Perfect! We are ready to go, and we can test our application. Before that, we need to remember to populate our tiny network and finally, execute the following unit test:
public void greedyAlgorithmTest() { GreedyAlgorithm ga = new GreedyAlgorithm(prepareNetwork()); assertEquals(ga.findMostFollowersPath("root"), 5); }
3.2. Non-Greedy Algorithm
Let's create a non-greedy method, merely to check with our eyes what happens. So, we need to start with building a NonGreedyAlgorithm class:
public class NonGreedyAlgorithm { int currentLevel = 0; final int maxLevel = 3; SocialConnector tc; public NonGreedyAlgorithm(SocialConnector tc, int level) { this.tc = tc; this.currentLevel = level; } }
Let's create an equivalent method to retrieve followers:
public long findMostFollowersPath(String account) { List<SocialUser> followers = tc.getFollowers(account); long total = currentLevel > 0 ? followers.size() : 0; if (currentLevel < maxLevel ) { currentLevel++; long[] count = new long[followers.size()]; int i = 0; for (SocialUser el : followers) { NonGreedyAlgorithm sub = new NonGreedyAlgorithm(tc, currentLevel); count[i] = sub.findMostFollowersPath(el.getUsername()); i++; } long max = 0; for (; i > 0; i--) { if (count[i-1] > max) { max = count[i-1]; } } return total + max; } return total; }
As our class is ready, we can prepare some unit tests: One to verify the call limit exceeds and another one to check the value returned with a non-greedy strategy:
public void nongreedyAlgorithmTest() { NonGreedyAlgorithm nga = new NonGreedyAlgorithm(prepareNetwork(), 0); Assertions.assertThrows(IllegalStateException.class, () -> { nga.findMostFollowersPath("root"); }); } public void nongreedyAlgorithmUnboundedTest() { SocialConnector sc = prepareNetwork(); sc.switchCounter(); NonGreedyAlgorithm nga = new NonGreedyAlgorithm(sc, 0); assertEquals(nga.findMostFollowersPath("root"), 6); }
4. Results
It's time to review our work!
First, we tried out our greedy strategy, checking its effectiveness. Then we verified the situation with an exhaustive search, with and without the API limit.

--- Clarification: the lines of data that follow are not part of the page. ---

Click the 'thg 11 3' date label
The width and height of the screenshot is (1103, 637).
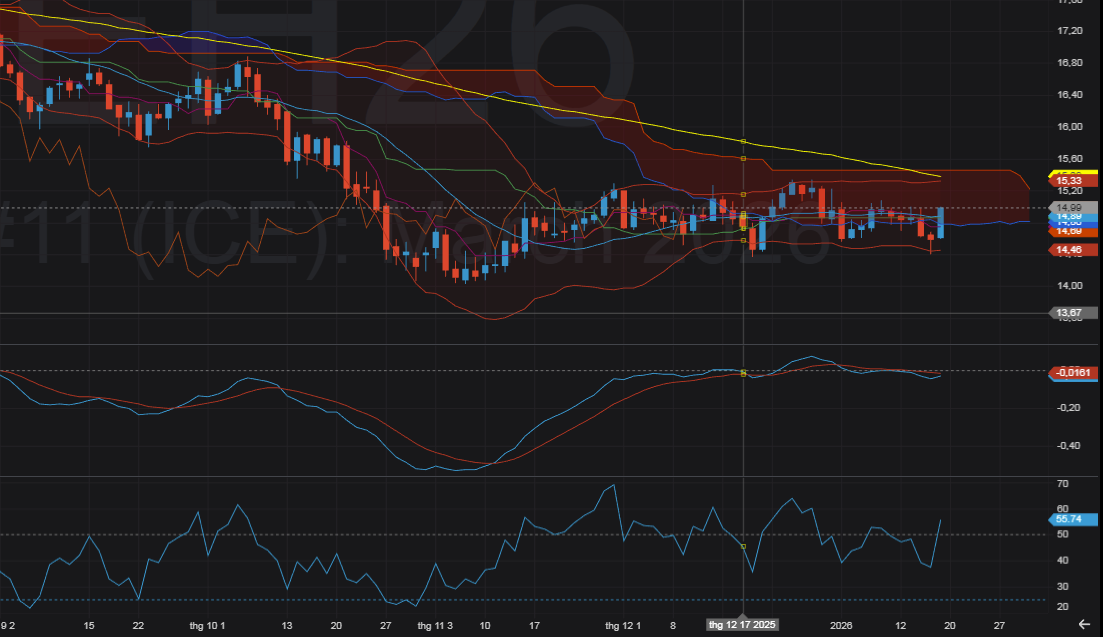[435, 625]
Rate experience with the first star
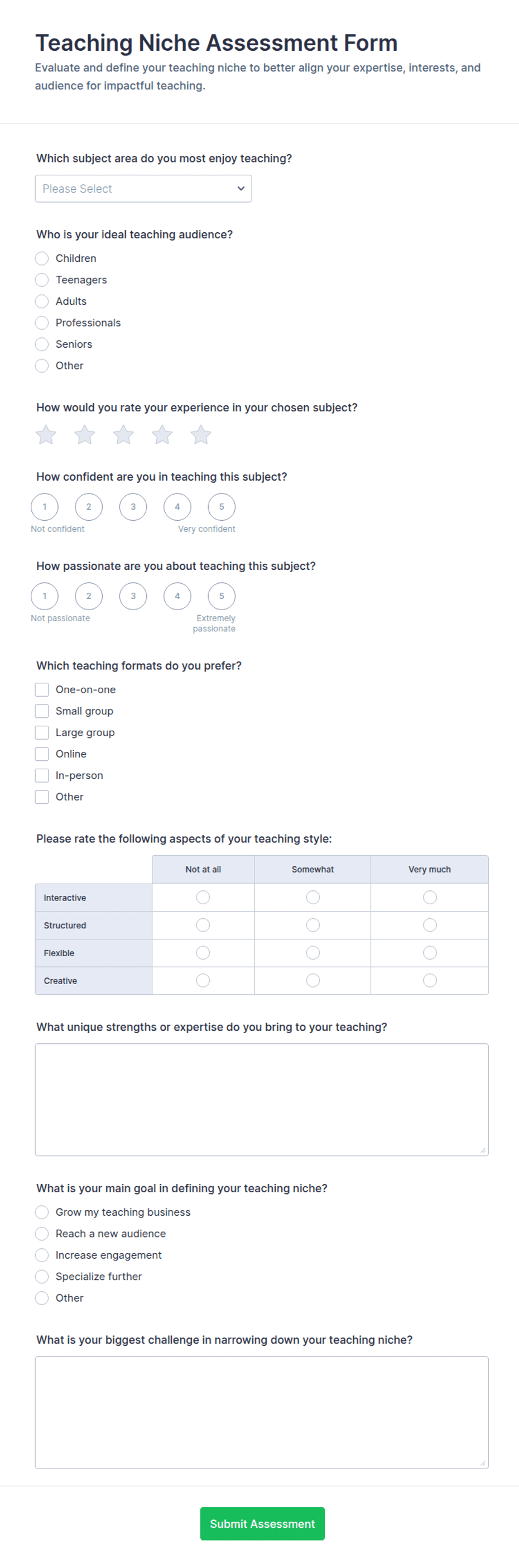Viewport: 519px width, 1568px height. click(x=46, y=435)
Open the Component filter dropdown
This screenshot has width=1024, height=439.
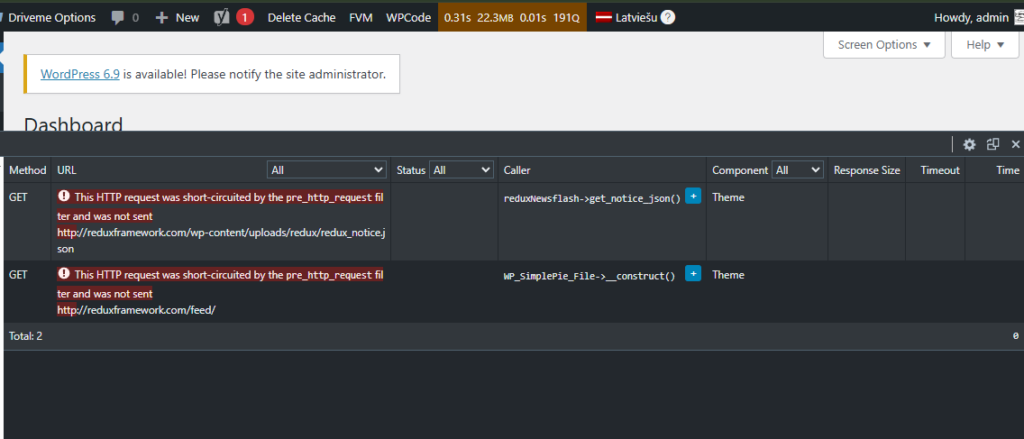coord(797,170)
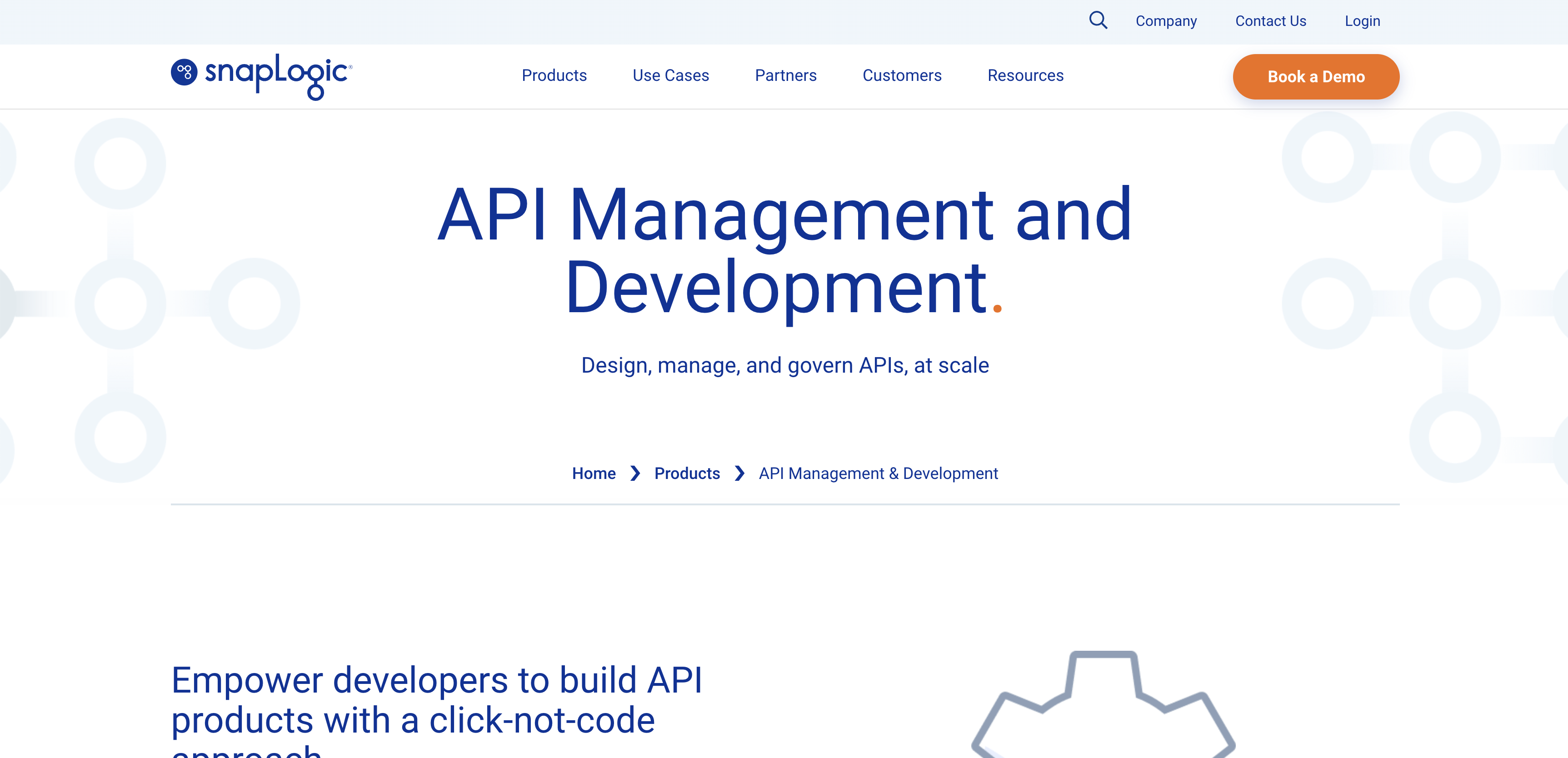Viewport: 1568px width, 758px height.
Task: Expand the Customers menu item
Action: coord(901,75)
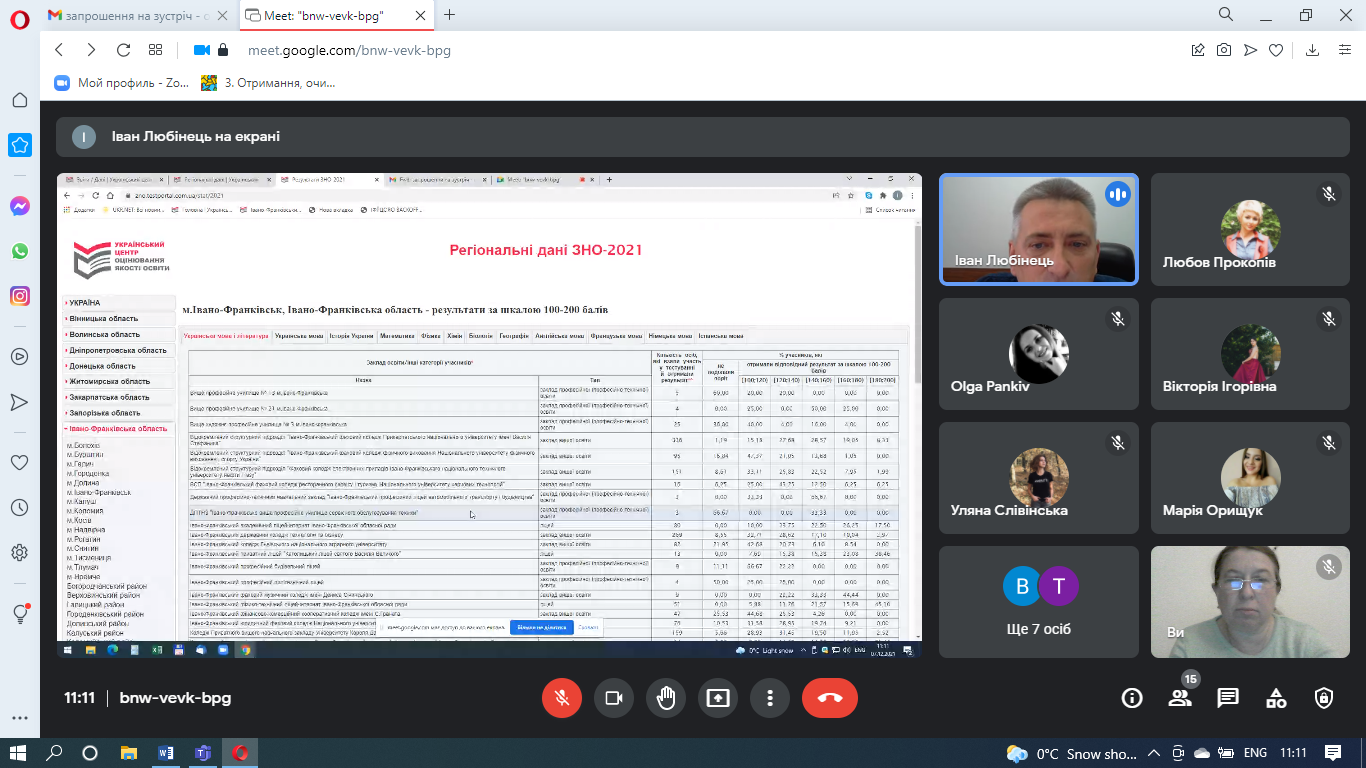
Task: Open host controls lock icon
Action: point(1324,698)
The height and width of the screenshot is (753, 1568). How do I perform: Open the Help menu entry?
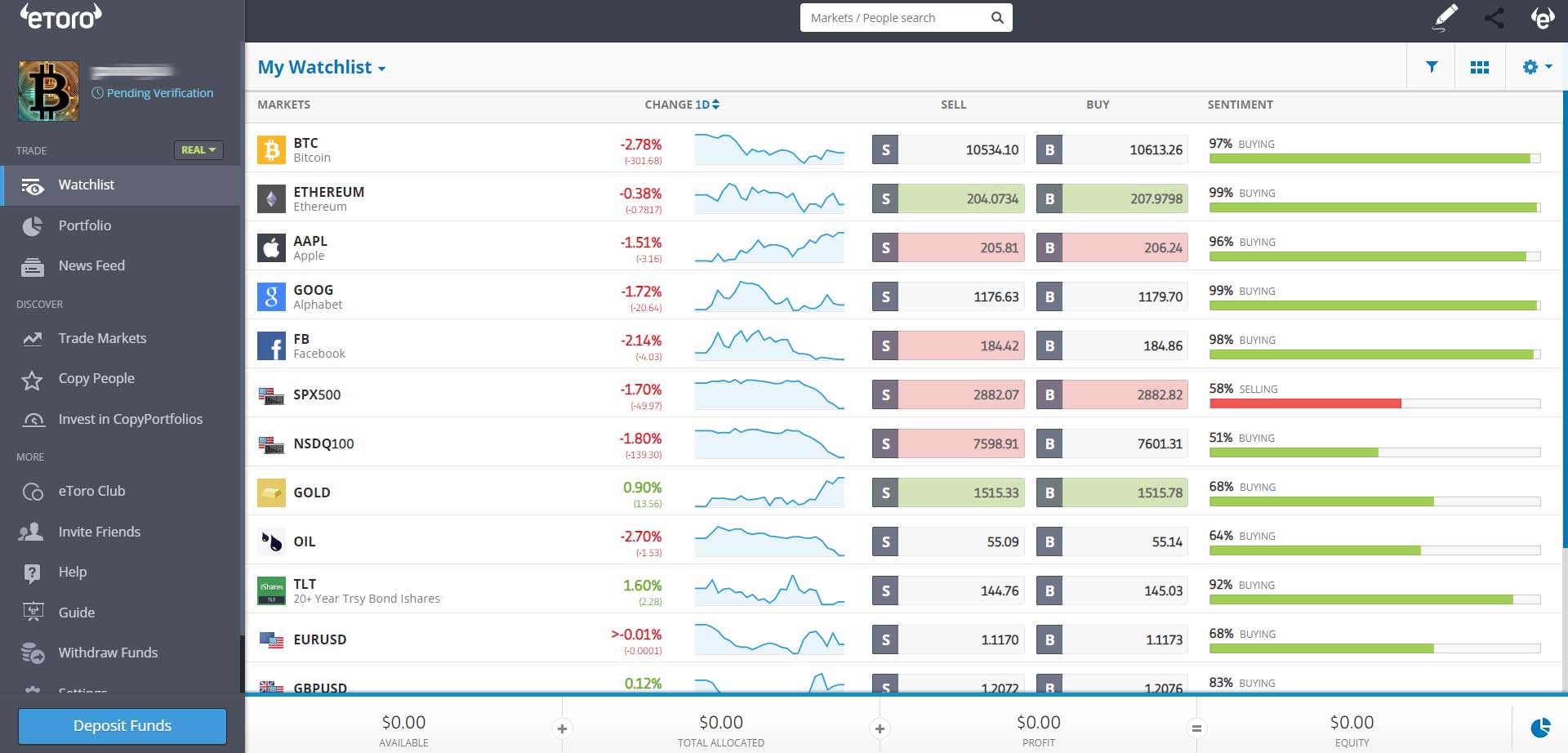point(73,572)
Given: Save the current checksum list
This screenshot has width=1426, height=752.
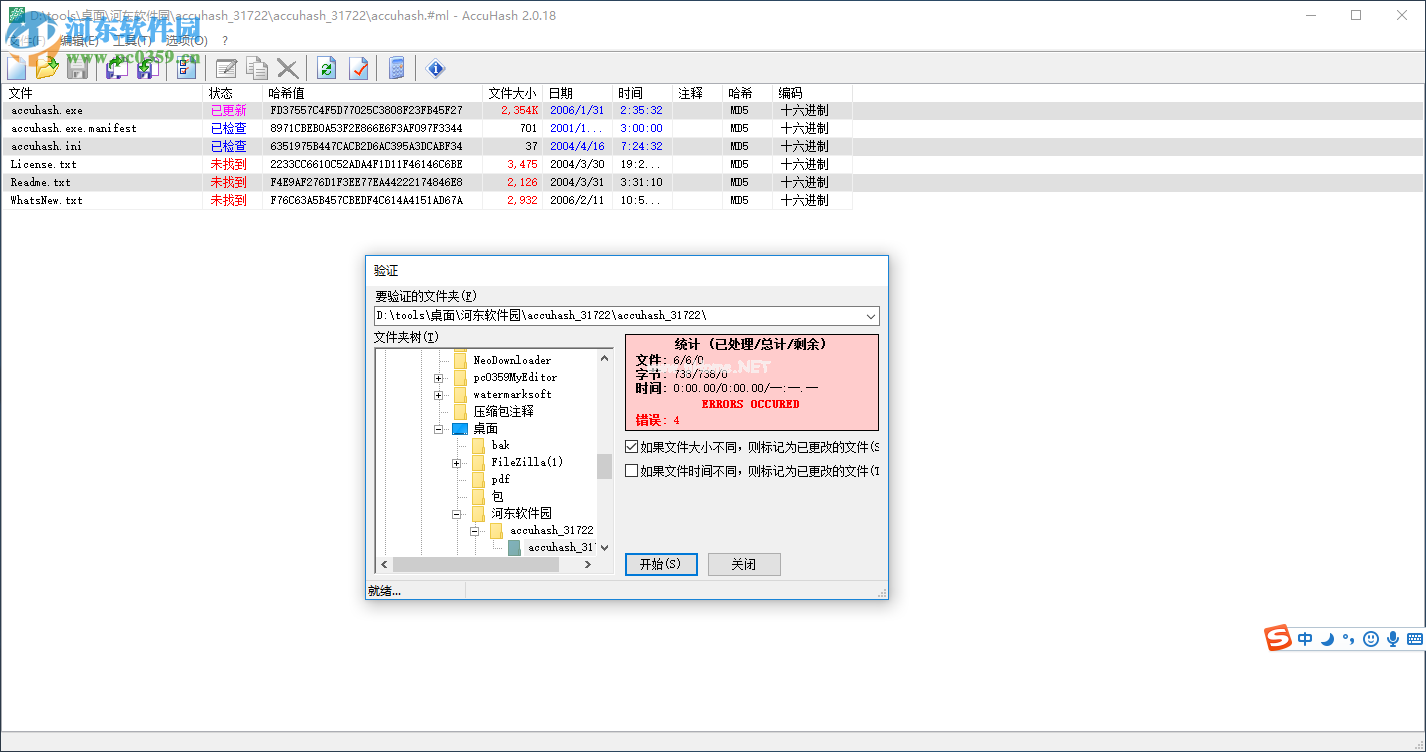Looking at the screenshot, I should pos(77,68).
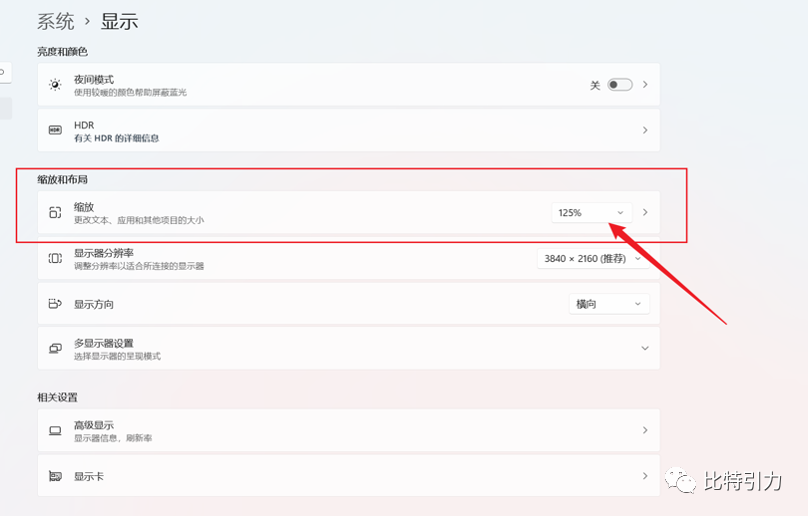The image size is (808, 516).
Task: Go back to 系统 in breadcrumb
Action: pos(56,20)
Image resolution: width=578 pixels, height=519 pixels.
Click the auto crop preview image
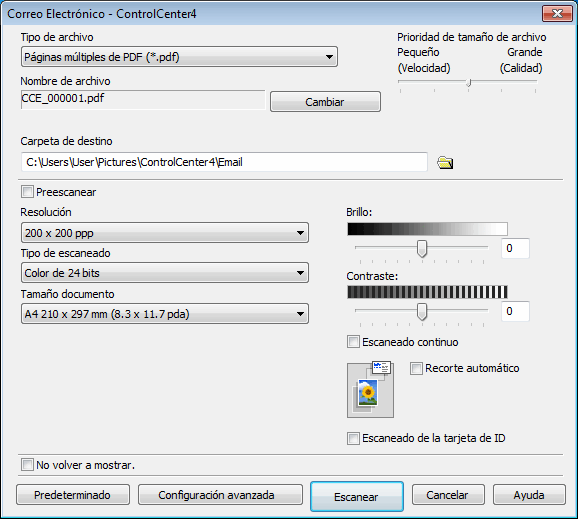point(370,390)
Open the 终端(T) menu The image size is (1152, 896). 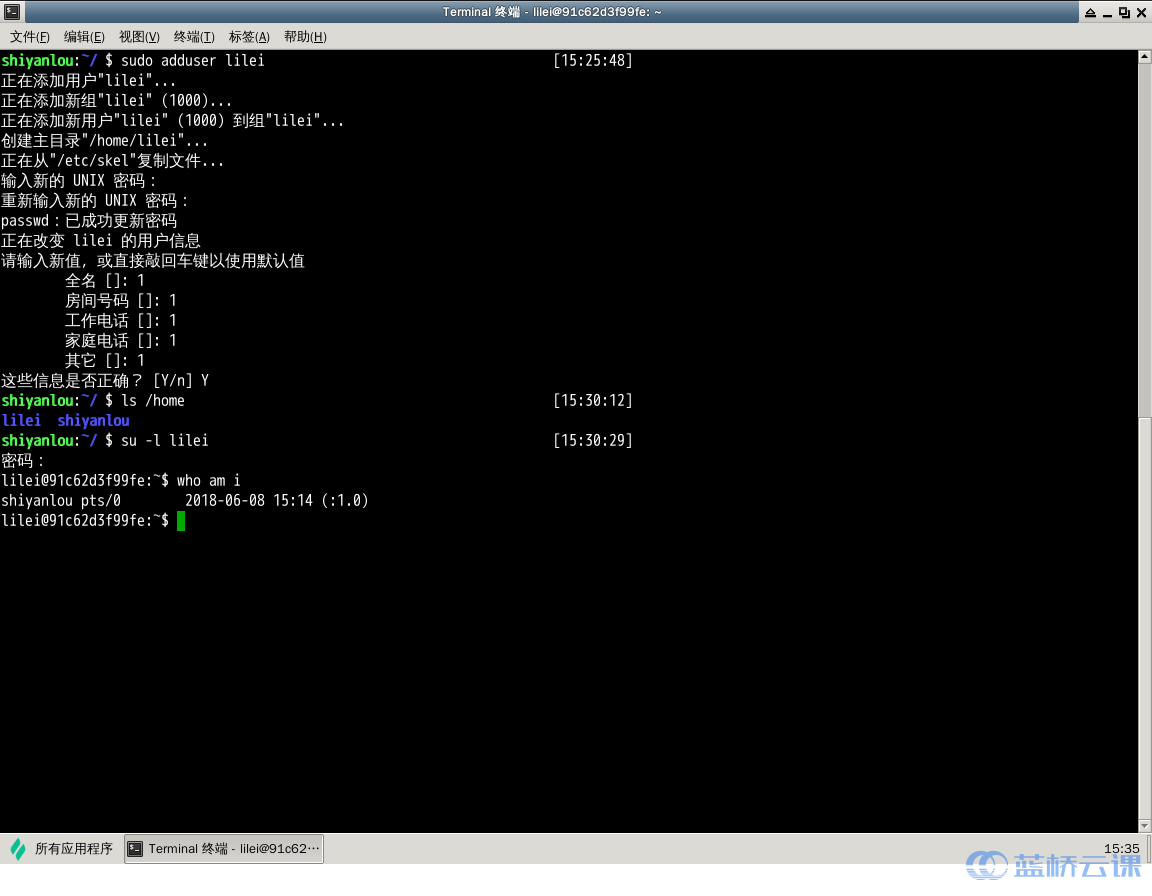click(194, 37)
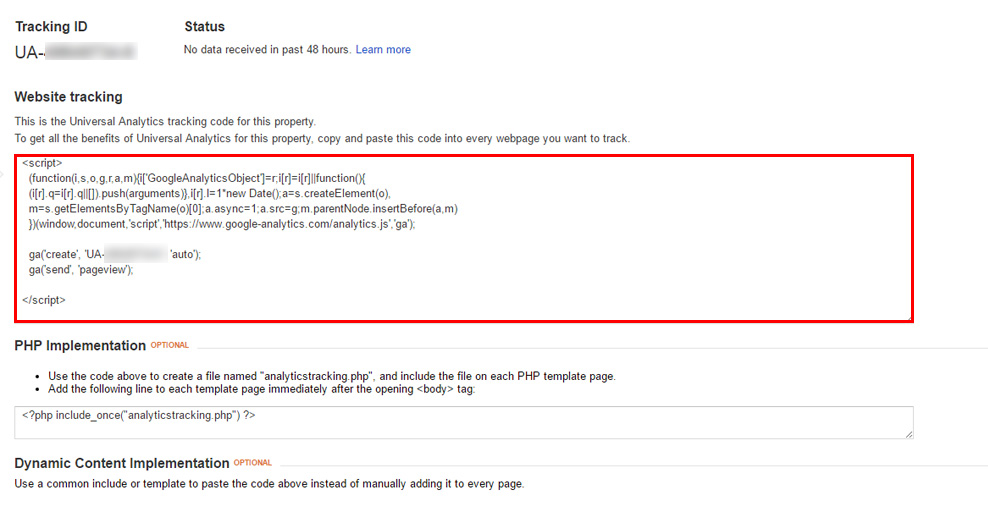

Our quick greedy procedure, which makes locally optimal choices each time, returns a numeric value. On the other hand, we don't get anything from the non-greedy algorithm, due to an environment restriction.
Comparing the two methods' output, we can understand how our greedy strategy saved us, even if the retrieved value that is not optimal. We can call it a local optimum.
5. Conclusion
In mutable and fast-changing contexts like social media, problems that require finding an optimal solution can become a dreadful chimera: Hard to reach and, at the same time, unrealistic.
Overcoming limitations and optimizing API calls is quite a theme, but, as we've discussed, greedy strategies are effective. Choosing this kind of approach saves us much pain, returning valuable results in exchange.
Keep in mind that not every situation is suitable: We need to evaluate our circumstances every time.
As always, the example code from this tutorial is available over on GitHub.